At the earliest possible stage, the supervisor and student should meet and agree on an approach to the management of the dissertation. Please remember that it is your responsibility to make the initial contact with your supervisor, to keep to your timetabled plan of activity as closely as possible, to inform your supervisor as early as possible if this is no longer possible, and to re-negotiate an amended plan of activity to which you will be able to keep.
Please contact your supervisor via your student account only. Your supervisor will attempt to respond to your email within 2 working days. Saturdays and Sundays are not considered as working days.
The supervisor and student are expected to form an agreement based on partnership, with both parties providing inputs and having responsibilities. We are avoiding use of the term “contract” with its connotations of terms and conditions, and remedies for non-performance or compliance. However, some supervisors may wish to formalise the agreement in writing, and this agreement could cover issues such as:
The role of dissertation tutors is supervisory (they are not tutors). They are not there to complete the project for you, but to give advice and encouragement. In particular they may be able to steer you away from unprofitable areas or research, or to give suggestions for directing a project into more fruitful areas. Supervisors can be useful for discussing methodological issues, and for making the conceptual leaps into other academic areas. If you have a supervisor with specialist subject knowledge, use this for supplementing your own background reading. You should also be prepared to be directed in your work.
Remember that the dissertation should be regarded as a self-managed study programme. It needs to be clear that it is original, that you have taken some initial ideas and developed them yourself. Your supervisor's input should therefore be minimal. Although the dissertation is a self-managed project you can look for supervisor input in terms of specialist subject knowledge and methodology. Talk through the details contained in your research proposal with your supervisor in the initial stages and refine your proposal as necessary. In fact you should expect to see far more input from your supervisor in the earlier stages than later - a well-structured piece of research (one that has been clearly thought through) should progress smoothly with minimal supervision.
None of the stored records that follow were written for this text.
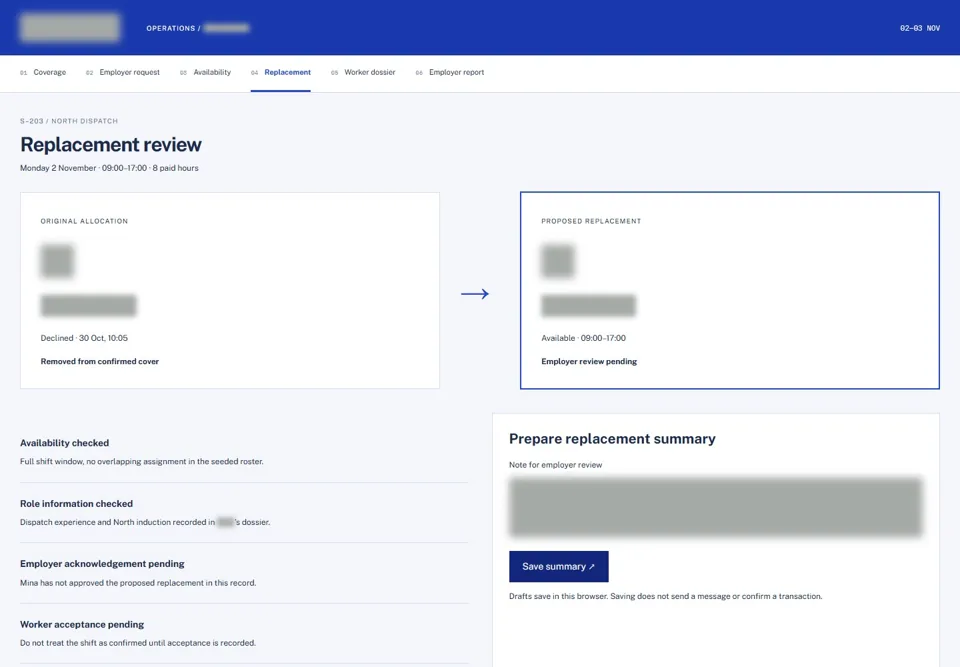Viewport: 960px width, 667px height.
Task: Switch to Employer report tab
Action: 450,72
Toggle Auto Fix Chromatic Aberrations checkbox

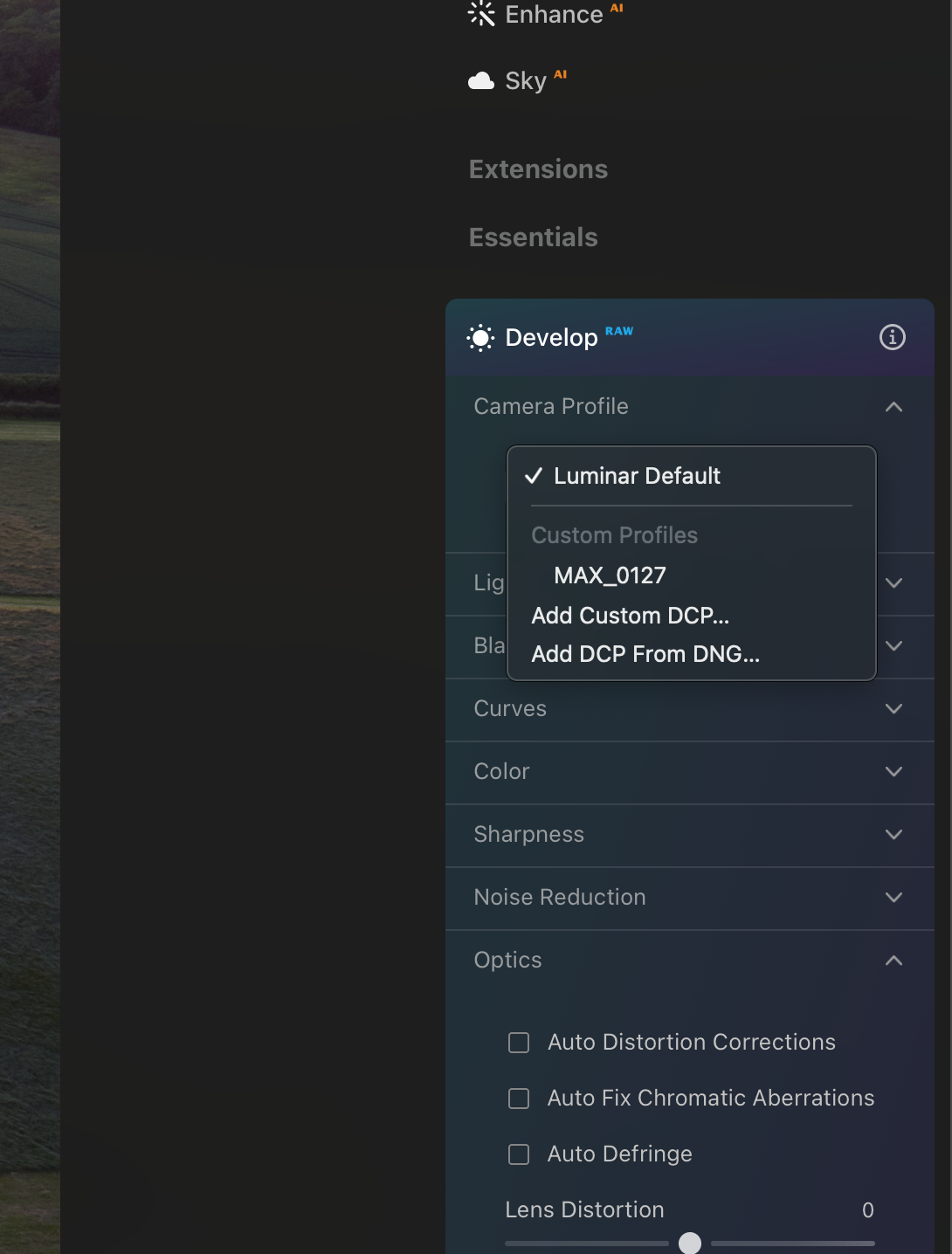point(519,1099)
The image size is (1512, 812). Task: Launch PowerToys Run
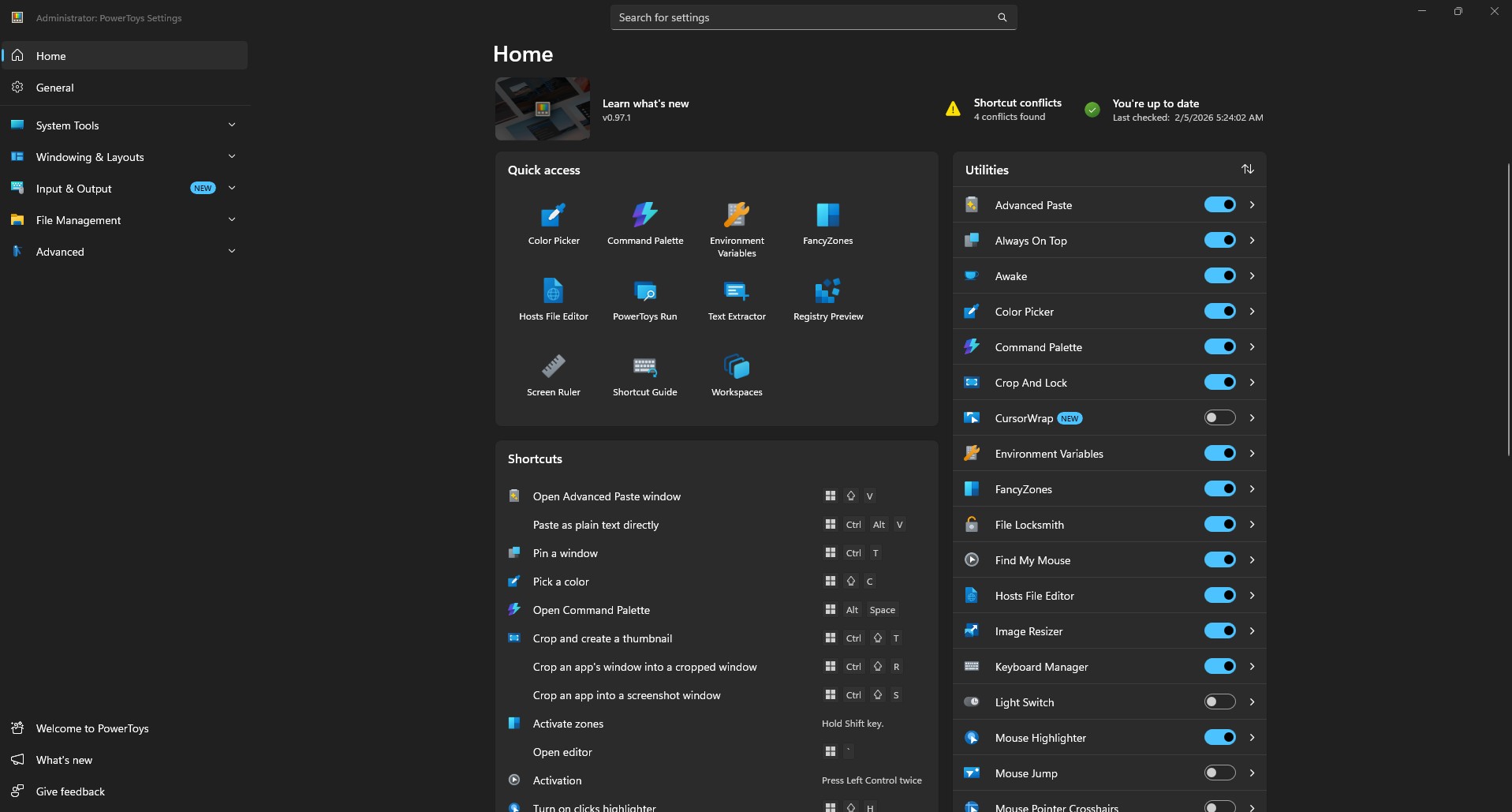pos(644,298)
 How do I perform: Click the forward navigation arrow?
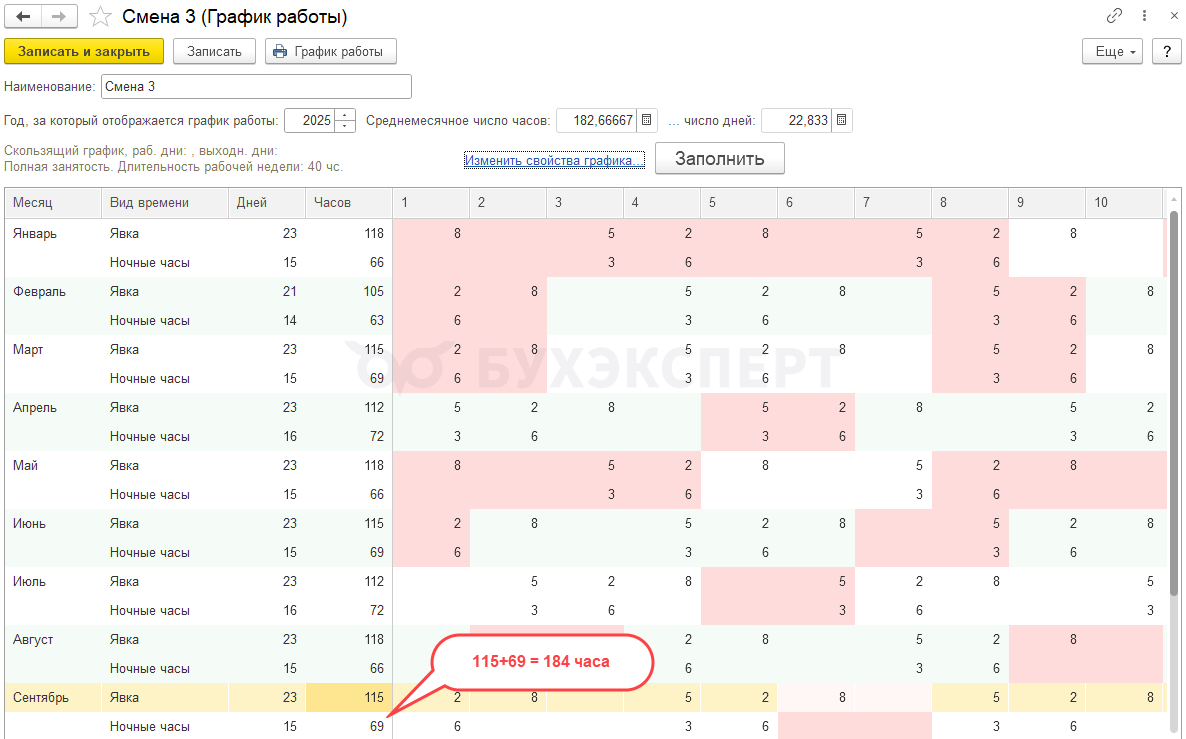[59, 17]
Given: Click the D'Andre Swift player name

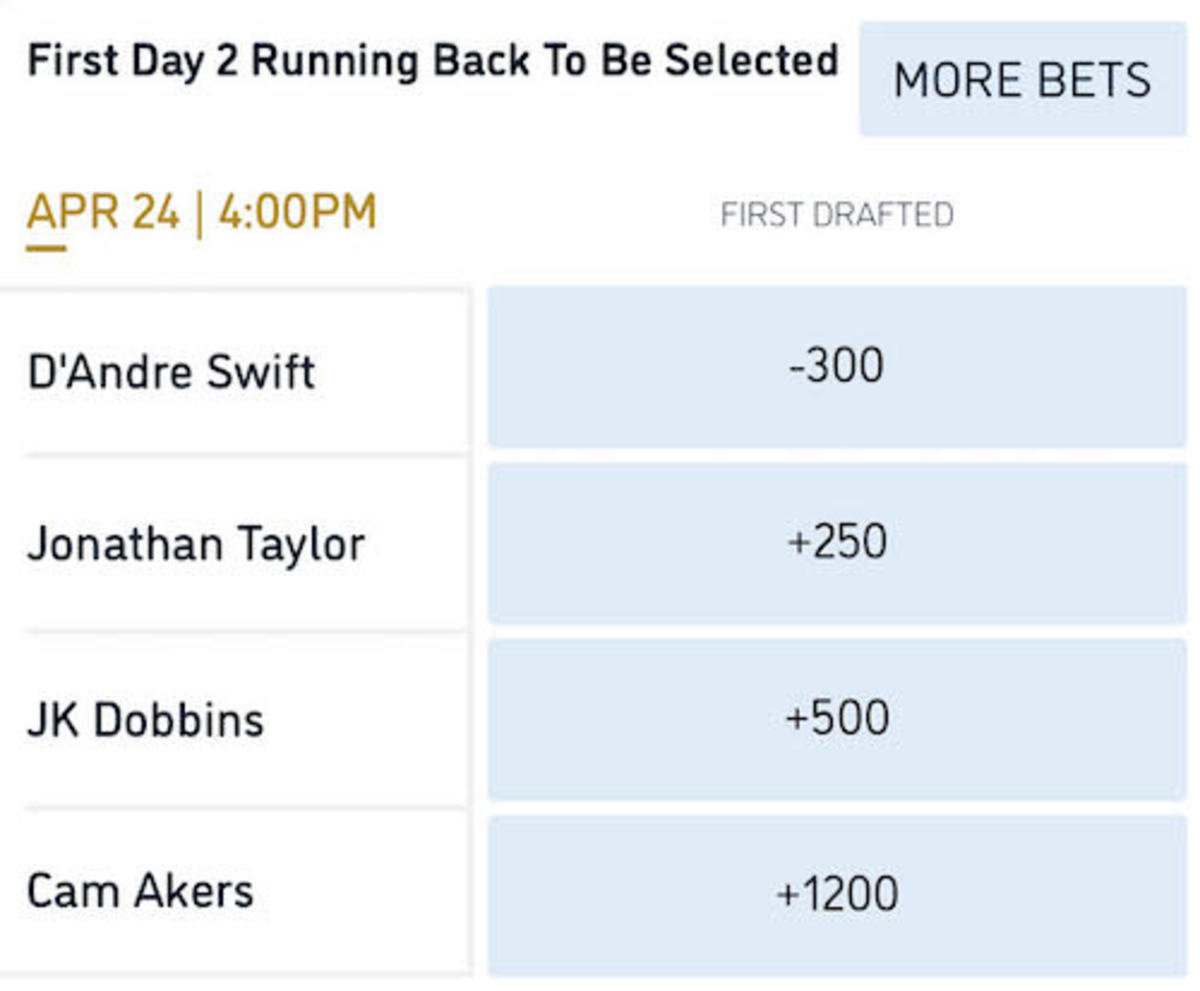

You are looking for feedback on your work –supervisors make suggestions on how they feel it could be improved. So when you revise the work it is a good idea to implement these suggestions – all of them. Otherwise the supervisors feel that they are wasting their time with you. If you feel you can’t make the changes or disagree with them, then explain why.
This is a self-managed project. Don’t just send off a draft of a chapter and then wait around until you have some feedback on it; move onto the next chapter and then revise the earlier one when the comments come back. Waiting for feedback is usually an excuse for not progressing.
What a supervisor won't do
Learn to prioritise, make a list and take each point at a time. If you are struggling with the structure of your work, use the guidelines contained in this handbook. The marking scheme gives clear guidance on how the marks are allocated, use it.
The easiest way to approach your dissertation is to break it up into easily managed steps, here are some suggestions.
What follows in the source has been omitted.